ARTICLE:
--- BEGIN ---

# Please help chocolate chip cookies



## Delmas (Oct 4, 2019)

My cookies has an everlasting bitter and nasty after taste on the back of my tongue. Why? 
Below is a link to the recipe. Please can someone help me.... thanks in advance

https://joyfoodsunshine.com/the-most-amazing-chocolate-chip-cookies/


----------



## peachcreek (Sep 21, 2001)

Looking at the recipe it calls for baking powder and baking soda. I would remove the baking powder and keep the same amount of baking soda.
Good luck.


----------



## PeterI (Oct 5, 2019)

I would say that you would be better off leaving out the baking soda. There is not enough acidity in the recipe to react with a teaspoon full of baking soda (sodium bi-carbonate) and when the cookies are heated the bicarbonate is converted into sodium carbonate which has an unpleasant metallic, soapy taste.

--- END ---

GIVEN DATA:
--- BEGIN ---

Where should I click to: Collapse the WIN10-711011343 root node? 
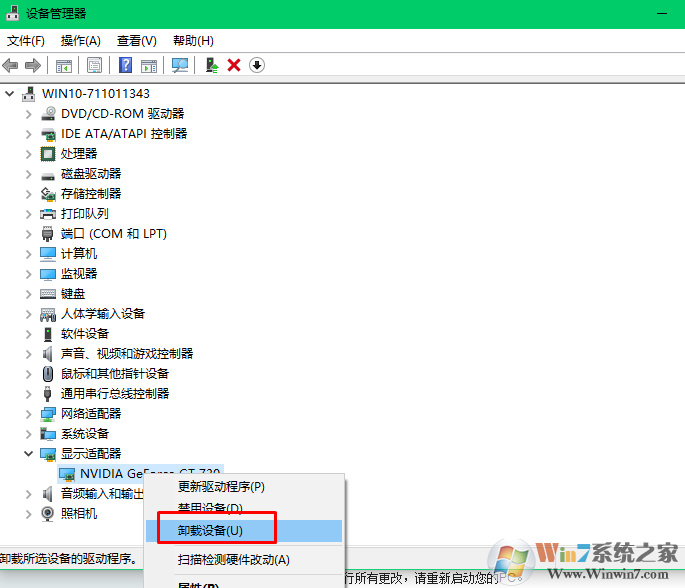[11, 94]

--- END ---

PROBLEM STATEMENT: Reproduce, word for word, the portion of the cookie thread that opens with the words containing "I would say" and closes with "metallic, soapy taste.".

FINAL RESULT:
I would say that you would be better off leaving out the baking soda. There is not enough acidity in the recipe to react with a teaspoon full of baking soda (sodium bi-carbonate) and when the cookies are heated the bicarbonate is converted into sodium carbonate which has an unpleasant metallic, soapy taste.